Gosh, that sounds outrageous! What’s the story?:
Full Frontal host Samantha Bee had a dream: to buy the costume for the NRA’s gun safety mascot, Eddie Eagle.
But it turns out the NRA has all sorts of restrictions on getting the outfit. The group requires an 18-page application. There are rules around what you can do in the costume — for example, no driving or drinking. There’s even a national registry that tracks Eddie Eagle costumes around the country. At one point, Bee started a fake gun safety training group — and was told only law enforcement can buy the costume.
“It turned out the organization that makes it easier to get a gun than Sudafed makes it nearly impossible to acquire their giant dancing eagle,” Bee said.

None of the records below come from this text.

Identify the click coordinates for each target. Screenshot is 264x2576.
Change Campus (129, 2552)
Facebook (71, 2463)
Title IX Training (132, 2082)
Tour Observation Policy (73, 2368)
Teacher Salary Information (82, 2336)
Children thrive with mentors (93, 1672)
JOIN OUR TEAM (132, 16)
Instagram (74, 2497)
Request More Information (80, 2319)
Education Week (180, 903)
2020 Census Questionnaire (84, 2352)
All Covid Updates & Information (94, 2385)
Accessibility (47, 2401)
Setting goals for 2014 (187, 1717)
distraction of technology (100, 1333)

There are disagreements in politics. And then there is willful stupidity. This, alas, is an example of the latter. “Eddie the Eagle” is a private, trademarked, fictional character owned by an organization that is able to restrict his replication as much as it wishes. Firearms, by contrast, are constitutionally protected goods that cannot be denied to free people without good cause. Of course it is easier to get hold of one than the other. To buy a gun one needs to be of a certain age and to be without a criminal record; to obtain an “Eddie the Eagle” costume one needs to meet whatever conditions the character’s owners have imposed. One might as well ask why it is easier for a person to buy a machete than to take Jennifer Lawrence out for dinner. “But one is nicer than the other; surely that counts for something?!”

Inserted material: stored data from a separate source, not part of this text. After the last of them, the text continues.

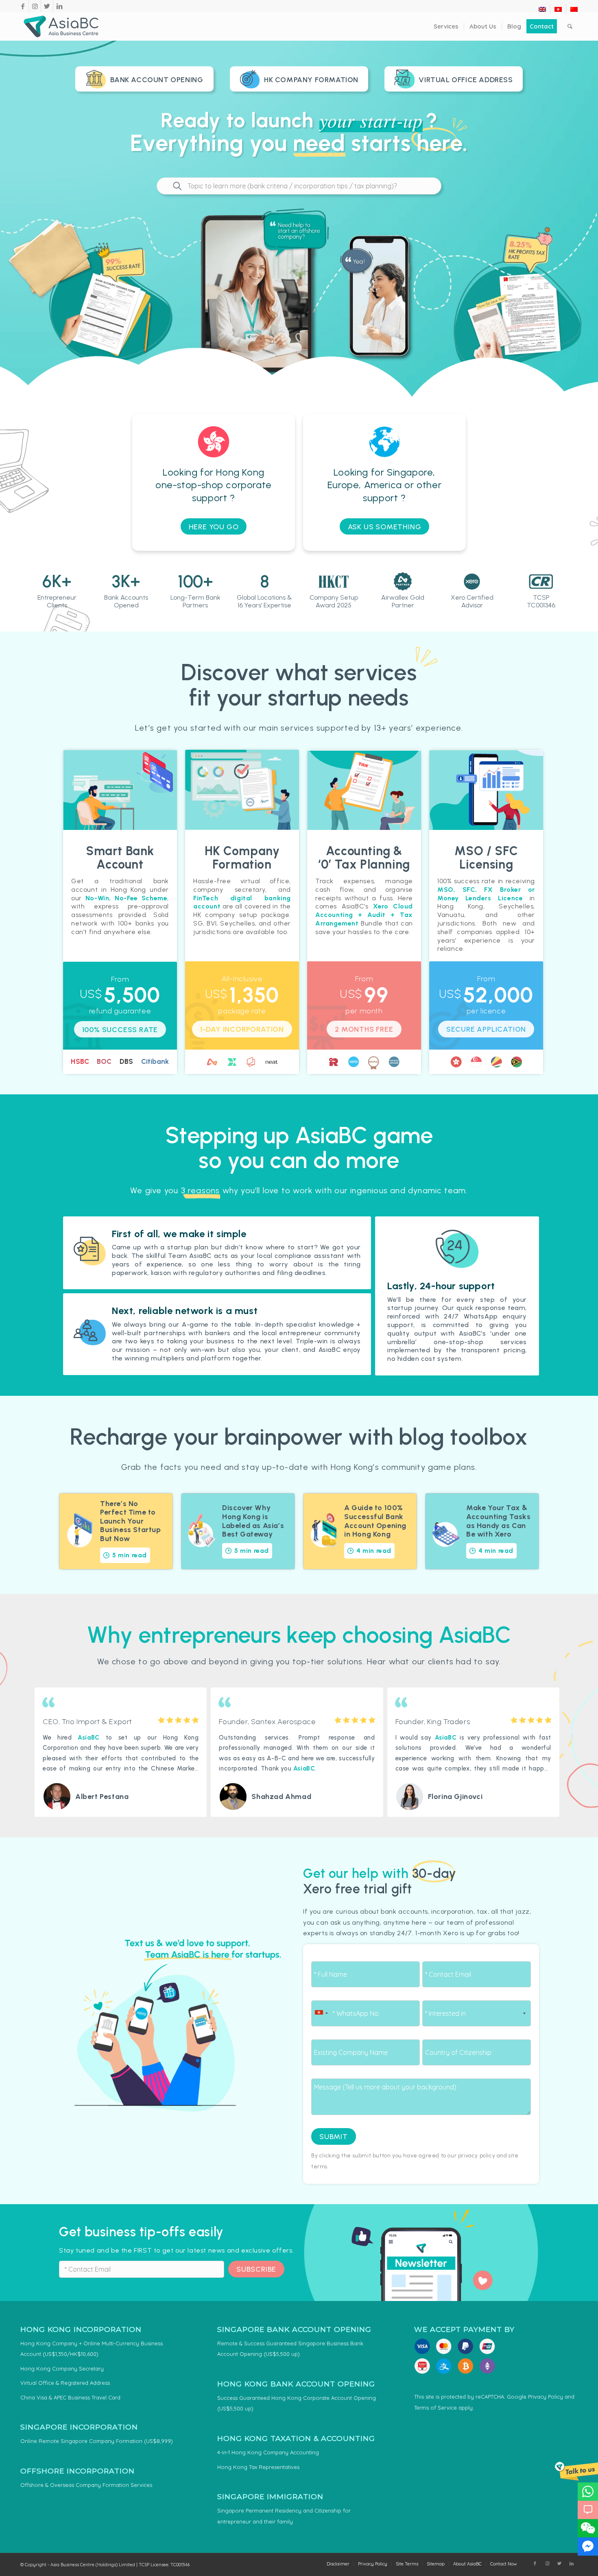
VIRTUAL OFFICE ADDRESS (466, 79)
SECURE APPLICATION (486, 1029)
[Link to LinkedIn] (59, 6)
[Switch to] (542, 9)
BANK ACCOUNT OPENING (156, 79)
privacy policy (476, 2155)
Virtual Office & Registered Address (65, 2383)
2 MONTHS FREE (364, 1029)
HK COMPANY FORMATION (311, 79)
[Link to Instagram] (35, 6)
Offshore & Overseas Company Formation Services (86, 2485)
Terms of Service (435, 2407)
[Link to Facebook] (22, 6)
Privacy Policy (545, 2396)
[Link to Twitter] (47, 6)
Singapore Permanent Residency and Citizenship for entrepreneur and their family (284, 2515)
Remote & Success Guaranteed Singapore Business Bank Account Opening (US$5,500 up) (290, 2348)
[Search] (570, 26)
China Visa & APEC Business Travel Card (70, 2397)
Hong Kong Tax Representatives (258, 2467)
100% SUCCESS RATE (120, 1029)
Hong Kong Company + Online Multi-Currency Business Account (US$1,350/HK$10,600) (91, 2348)
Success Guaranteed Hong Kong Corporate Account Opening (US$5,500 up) (296, 2403)
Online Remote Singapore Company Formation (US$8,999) (96, 2441)
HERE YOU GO (214, 526)
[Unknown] (321, 2013)
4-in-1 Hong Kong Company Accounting (268, 2452)
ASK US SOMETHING (384, 526)
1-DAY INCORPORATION (242, 1029)
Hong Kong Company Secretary (62, 2368)
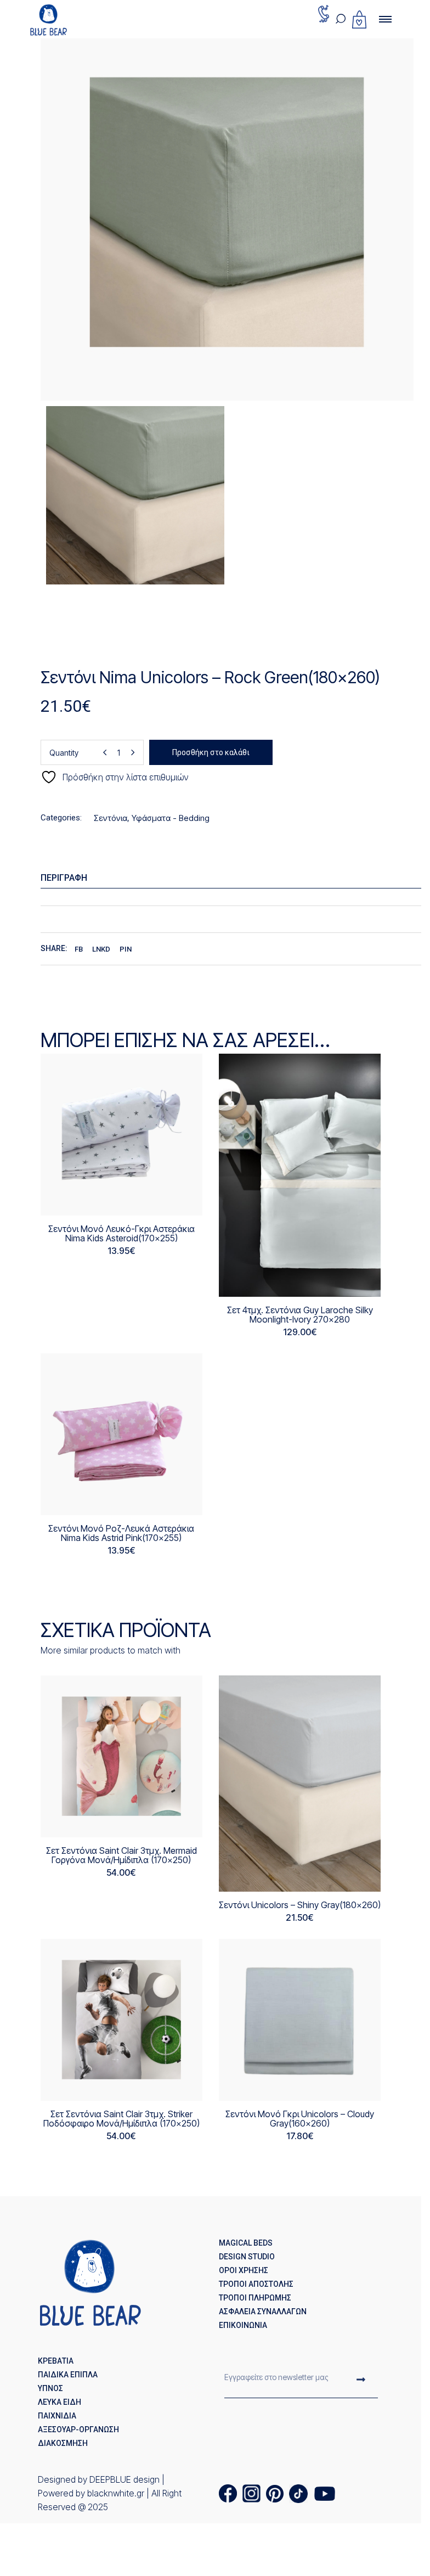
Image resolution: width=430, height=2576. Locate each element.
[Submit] (360, 2381)
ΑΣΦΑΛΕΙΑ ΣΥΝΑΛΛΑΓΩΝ (263, 2311)
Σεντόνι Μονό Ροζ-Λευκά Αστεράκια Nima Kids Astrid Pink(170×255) (121, 1533)
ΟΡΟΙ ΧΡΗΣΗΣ (243, 2270)
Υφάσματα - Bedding (171, 818)
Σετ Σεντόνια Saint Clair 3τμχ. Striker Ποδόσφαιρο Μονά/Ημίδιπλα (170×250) (121, 2118)
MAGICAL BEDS (246, 2242)
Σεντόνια (110, 818)
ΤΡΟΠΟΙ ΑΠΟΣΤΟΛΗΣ (256, 2284)
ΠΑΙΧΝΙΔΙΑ (57, 2415)
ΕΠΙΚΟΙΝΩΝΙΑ (243, 2325)
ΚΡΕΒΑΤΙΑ (55, 2360)
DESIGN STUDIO (247, 2256)
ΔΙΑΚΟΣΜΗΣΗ (63, 2443)
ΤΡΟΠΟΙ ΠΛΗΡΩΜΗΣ (255, 2297)
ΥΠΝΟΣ (50, 2388)
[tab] (235, 878)
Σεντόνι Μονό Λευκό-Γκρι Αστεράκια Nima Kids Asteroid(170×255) (121, 1233)
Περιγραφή (64, 878)
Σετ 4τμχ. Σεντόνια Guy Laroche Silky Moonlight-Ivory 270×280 (300, 1314)
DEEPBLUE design (124, 2479)
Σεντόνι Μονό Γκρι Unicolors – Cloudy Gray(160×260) (299, 2118)
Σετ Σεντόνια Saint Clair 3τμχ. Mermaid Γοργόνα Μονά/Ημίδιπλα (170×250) (121, 1855)
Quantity (63, 752)
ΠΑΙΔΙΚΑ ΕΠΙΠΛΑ (68, 2374)
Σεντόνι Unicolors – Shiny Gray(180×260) (300, 1904)
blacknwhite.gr (115, 2493)
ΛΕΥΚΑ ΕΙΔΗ (59, 2402)
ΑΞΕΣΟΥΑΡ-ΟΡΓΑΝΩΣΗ (78, 2429)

At Vox, German Lopez pretends that he thinks Bee has a case:
The point: While the NRA values making its costume extremely difficult to obtain, the organization — by lobbying for laxer gun laws — seems okay with letting people get a gun without much, if any, of a hassle.

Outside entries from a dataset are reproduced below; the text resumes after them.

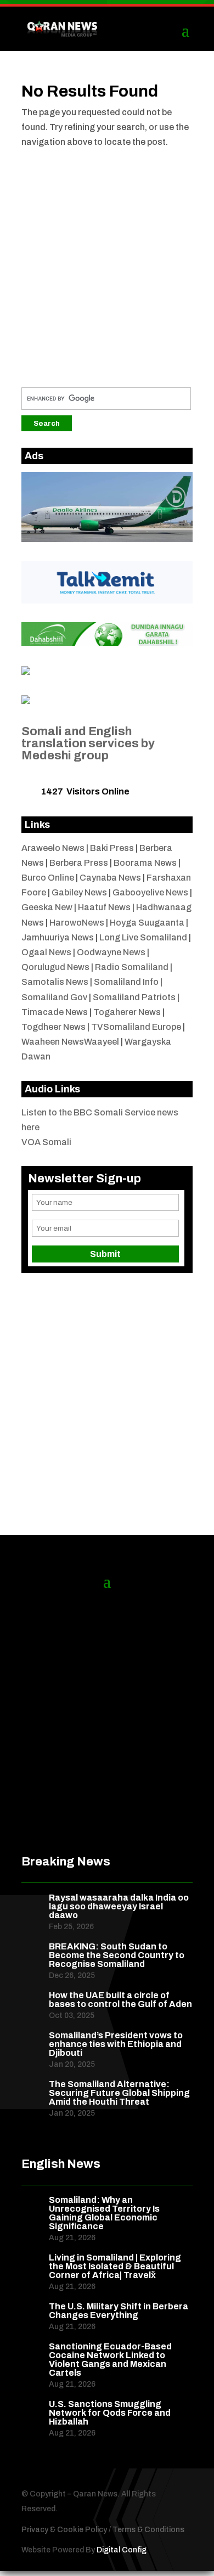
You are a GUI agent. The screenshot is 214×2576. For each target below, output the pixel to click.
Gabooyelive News (150, 892)
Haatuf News (104, 907)
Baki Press (112, 848)
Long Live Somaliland (143, 937)
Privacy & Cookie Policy (64, 2530)
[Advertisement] (107, 264)
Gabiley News (79, 892)
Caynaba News (110, 877)
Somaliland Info (126, 982)
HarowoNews (76, 922)
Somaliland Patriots (134, 997)
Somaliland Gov (54, 997)
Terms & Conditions (148, 2530)
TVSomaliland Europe (136, 1026)
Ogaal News (46, 952)
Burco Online (47, 877)
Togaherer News (127, 1012)
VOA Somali (46, 1142)
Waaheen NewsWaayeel (70, 1041)
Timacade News (54, 1012)
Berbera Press (78, 862)
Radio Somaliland (131, 967)
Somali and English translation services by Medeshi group (88, 743)
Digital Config (122, 2550)
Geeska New (46, 907)
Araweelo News (53, 848)
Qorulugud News (55, 967)
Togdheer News (53, 1026)
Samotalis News (54, 982)
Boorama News (145, 862)
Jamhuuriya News (57, 937)
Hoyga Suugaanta (147, 922)
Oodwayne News (111, 952)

The skit really isn’t a stretch.
On the contrary: The “skit” is not only “a stretch,” it’s utterly desperate. By Lopez’s logic, it should be more difficult to purchase a tank of gasoline than to open a McDonalds franchise, or harder to purchase an automobile than to convince your unwilling neighbor to sell you his blankets. But it’s not. Why? Well, because in one case the supply is restricted by the property’s owners, and in the other it is not.
It is notable that when Bee finally compares like with like — that is, when both of the products within her comparison are available on the open market — she has to resort to debunked lies. “It turned out the organization that makes it easier to get a gun than Sudafed . . .” Bee claims at one point. This is false. In truth, both guns and Sudafed are regulated in all 50 states when they are purchased from a professional dealer. Moreover, as anybody who has bought both knows, it is infinitely easier to buy Sudafed from a pharmacy than to buy a gun from a dealer, and easier, too, to buy Sudafed from a secondary seller than it is to buy a gun privately.